スカラムーシュ Scaramouche

Scaramouche

姉御のパートナーの誕生日なので、お昼ご飯に招待される。家族が何人か来るらしい。姉御の弟も来るから、私のお兄さんということになる。姉御と私は他人の空似で国を超えた姉妹協定を結んだと言う経過がある。姉御の弟ビクトルと姉御は似ている。元々私は父親似なんだけれど、そのビクトルが、なんと私の父親に似ていた。自分の父親の若い時と話しているみたいで、何だか不思議な感覚だった。

 誕生日プレゼントに、明日の晩御飯をプレゼントする。カレーと、デザートのココナツミルクのスイーツをタッパーに詰めて持っていく。

集まっておしゃべりしている時に、昨日録音した台本のことが話題になって、みんなに発音を治してもらうことになった。姉御たちの前で音読して、発音を治してもらう。3年前演劇学校に入ったときは嫌で仕方がなかったこの作業も、今では役者として当たり前のこととして慣れてしまった。チャンスがあるときに直してもらわないと。明日、早速トレーニングがある。
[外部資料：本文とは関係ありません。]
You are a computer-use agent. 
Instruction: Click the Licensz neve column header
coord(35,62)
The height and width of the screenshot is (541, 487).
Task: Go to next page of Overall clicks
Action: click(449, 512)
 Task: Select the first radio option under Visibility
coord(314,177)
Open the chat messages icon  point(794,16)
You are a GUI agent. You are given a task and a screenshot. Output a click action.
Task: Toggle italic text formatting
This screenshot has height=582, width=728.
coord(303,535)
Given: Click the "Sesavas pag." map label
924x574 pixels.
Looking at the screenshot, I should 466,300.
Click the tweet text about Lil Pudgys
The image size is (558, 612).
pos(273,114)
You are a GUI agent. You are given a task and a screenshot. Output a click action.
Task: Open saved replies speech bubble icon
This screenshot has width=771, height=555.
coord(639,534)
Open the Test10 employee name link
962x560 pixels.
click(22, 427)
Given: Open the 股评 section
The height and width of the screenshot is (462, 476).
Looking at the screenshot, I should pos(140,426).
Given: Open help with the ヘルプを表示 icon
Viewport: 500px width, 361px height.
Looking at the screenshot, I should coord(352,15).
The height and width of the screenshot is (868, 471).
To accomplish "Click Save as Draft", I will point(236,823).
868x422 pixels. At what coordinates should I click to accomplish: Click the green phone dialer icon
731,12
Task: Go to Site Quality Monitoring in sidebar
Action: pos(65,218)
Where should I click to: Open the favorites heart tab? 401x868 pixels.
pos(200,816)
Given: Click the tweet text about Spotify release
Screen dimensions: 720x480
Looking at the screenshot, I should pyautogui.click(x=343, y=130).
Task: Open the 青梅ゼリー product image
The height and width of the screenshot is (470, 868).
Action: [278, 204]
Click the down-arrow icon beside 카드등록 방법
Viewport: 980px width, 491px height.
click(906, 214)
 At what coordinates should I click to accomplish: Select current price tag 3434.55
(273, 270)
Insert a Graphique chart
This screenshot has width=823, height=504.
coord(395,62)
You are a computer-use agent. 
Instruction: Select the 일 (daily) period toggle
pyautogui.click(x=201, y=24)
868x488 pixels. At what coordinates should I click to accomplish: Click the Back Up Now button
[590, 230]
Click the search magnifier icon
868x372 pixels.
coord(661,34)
午後は、Teatre VictoriaにScaramoushを見に行った。最初のほうでトレーニングに参加したアナが出演してる。彼女は舞台で輝いていた。すごい才能だ。2時間半の舞台を歌って踊って、この仕事はやはり体力勝負。出演者の全て、どんな小さな役の人でも、すばらしい声と存在感だった。観客も感動に包まれていて、演劇ってすばらしいと思った。

SCARAMOUCHE

最後に出演者全員が出てきて挨拶をする。そして監督などの主要のスタッフが10人ぐらい出てきて挨拶をする。最後に出演者全員で、音響、照明、大道具などの出てこられないスタッフそれぞれに挨拶をして敬意を払う。

日本の舞台では出演者しか挨拶をしない。私はこのことにまだ慣れない。初めて目にした時、びっくりするのを超えて強い憤りを感じた。役者は他のスタッフがいるから、舞台やカメラ前に立てることを絶対に忘れてはいけないと思う。そしてその他のスタッフに感謝と敬意を払うことで、観客にも彼らの存在の重要性をアピールすることが出来る。

この事をダーリンに話したら、「日本には裏を見せない美学と言うものがあるからかもね。そういえば君と一緒に見た美輪明宏の舞台、彼はそれをしていたよ。」やっぱり美輪様が好きだ。

美輪明宏
美輪様 このページにもご利益がありますように。